Hier ist das neue Museum untergebracht, als Teil des alten Viertels und Ort einer Ausstellung über das historische Bau-Ensemble. Diese macht den Ort lesbar, indem sie Linien zur Geschichte der Juden in Preußen zieht. Halberstadt wird erkennbar als eine von jenen deutschen Städten, in denen über Jahrhunderte eine vitale jüdische Gemeinde ansässig war. Bis die Gemeinde 1938 zerstört wurde, entwickelte sie sich - von ihren Anfängen im Schatten des romanischen Doms - zu einem Zentrum der jüdischen Neu-Orthodoxie.

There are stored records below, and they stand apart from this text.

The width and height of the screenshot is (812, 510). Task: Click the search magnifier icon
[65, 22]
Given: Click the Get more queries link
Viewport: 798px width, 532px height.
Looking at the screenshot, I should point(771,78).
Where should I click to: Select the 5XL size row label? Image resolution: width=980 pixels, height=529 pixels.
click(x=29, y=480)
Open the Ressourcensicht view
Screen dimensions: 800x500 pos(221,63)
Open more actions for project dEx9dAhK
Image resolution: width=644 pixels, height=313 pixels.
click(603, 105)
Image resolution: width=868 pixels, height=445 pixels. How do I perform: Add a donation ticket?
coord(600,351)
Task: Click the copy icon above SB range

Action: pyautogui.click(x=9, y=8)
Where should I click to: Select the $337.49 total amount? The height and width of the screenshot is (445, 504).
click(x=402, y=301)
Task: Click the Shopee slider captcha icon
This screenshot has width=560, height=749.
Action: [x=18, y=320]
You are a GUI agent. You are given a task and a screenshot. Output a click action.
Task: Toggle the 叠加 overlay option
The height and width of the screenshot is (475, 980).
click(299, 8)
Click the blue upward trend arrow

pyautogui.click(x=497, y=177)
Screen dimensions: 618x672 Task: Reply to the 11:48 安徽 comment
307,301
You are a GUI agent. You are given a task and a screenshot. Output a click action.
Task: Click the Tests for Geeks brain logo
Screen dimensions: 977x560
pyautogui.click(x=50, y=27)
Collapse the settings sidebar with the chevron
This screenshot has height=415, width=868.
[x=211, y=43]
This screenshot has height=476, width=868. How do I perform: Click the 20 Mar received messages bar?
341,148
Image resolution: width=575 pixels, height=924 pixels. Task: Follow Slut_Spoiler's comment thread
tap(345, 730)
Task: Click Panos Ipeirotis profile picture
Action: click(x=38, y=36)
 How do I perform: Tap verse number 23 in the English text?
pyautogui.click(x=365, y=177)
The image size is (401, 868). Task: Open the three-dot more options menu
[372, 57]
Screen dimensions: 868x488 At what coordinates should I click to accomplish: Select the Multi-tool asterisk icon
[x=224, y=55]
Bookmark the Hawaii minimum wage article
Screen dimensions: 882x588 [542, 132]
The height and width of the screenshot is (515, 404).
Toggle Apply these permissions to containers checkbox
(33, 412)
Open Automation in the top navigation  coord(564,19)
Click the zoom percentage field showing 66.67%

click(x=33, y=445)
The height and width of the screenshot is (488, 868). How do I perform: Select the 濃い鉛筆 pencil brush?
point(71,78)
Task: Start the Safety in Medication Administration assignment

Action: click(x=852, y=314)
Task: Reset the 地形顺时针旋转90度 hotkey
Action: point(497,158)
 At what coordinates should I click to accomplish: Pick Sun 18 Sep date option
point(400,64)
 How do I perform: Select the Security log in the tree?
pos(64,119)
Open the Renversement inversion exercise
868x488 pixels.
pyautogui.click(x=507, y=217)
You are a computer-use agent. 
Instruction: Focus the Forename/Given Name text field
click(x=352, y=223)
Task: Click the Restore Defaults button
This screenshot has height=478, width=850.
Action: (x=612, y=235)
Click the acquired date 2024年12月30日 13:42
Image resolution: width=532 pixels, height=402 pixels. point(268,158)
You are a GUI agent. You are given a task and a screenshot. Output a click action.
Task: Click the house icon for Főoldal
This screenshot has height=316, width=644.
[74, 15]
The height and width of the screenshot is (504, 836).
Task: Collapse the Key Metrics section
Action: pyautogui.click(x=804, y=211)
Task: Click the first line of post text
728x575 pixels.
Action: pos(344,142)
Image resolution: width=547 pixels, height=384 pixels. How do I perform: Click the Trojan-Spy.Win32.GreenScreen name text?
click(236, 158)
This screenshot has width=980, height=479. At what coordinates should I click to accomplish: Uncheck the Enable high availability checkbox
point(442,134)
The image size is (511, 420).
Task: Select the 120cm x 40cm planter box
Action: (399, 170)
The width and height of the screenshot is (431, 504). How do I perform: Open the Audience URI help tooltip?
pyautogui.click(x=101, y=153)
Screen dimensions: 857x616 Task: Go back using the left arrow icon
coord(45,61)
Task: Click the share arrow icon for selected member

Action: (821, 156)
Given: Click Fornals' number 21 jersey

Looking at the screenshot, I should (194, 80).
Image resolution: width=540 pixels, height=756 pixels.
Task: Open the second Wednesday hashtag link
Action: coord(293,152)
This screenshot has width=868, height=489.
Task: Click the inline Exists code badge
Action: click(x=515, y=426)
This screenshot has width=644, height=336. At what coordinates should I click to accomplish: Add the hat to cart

Die von Handschriften, Buchdrucken, Stichen und religiösen Kult-Gegenständen dominierte Ausstellung begleiten ausführliche Erläuterungstafeln. Textlastigkeit macht das Unternehmen zu einer schwerfälligen Angelegenheit, allerdings werden die Mühen der Lektüre belohnt durch die Bekanntschaft mit bemerkenswertem historischen Personal. Ein Faksimile des kurfürstlichen "Generalgeleit" für die Halberstädter Juden aus dem Jahre 1650 thematisiert die Ansiedlung der Juden im Zeichen preußischer Toleranzpolitik. Nach dem Dreißigjährigen Krieg fiel das Bistum Halberstadt an Brandenburg-Preußen. Im Zuge seiner "Peuplisierungspolitik" holte der Kurfürst "Schutzjuden erster Klasse" in die Stadt. Das Generalgeleit gab ihnen Rechtssicherheit. Die "Schutzbrief"-Zahlungen füllten das Stadtsäckel. Konflikte blieben trotzdem nicht aus: Ein Beschwerdebriefe aus dem Jahr 1669 dokumentiert, dass sich die Gemeinde über die Demolierung ihrer Synagoge durch Halberstädter Bürger beim Kurfürsten beschwert. Der erlegt der Stadt Schadenersatz auf.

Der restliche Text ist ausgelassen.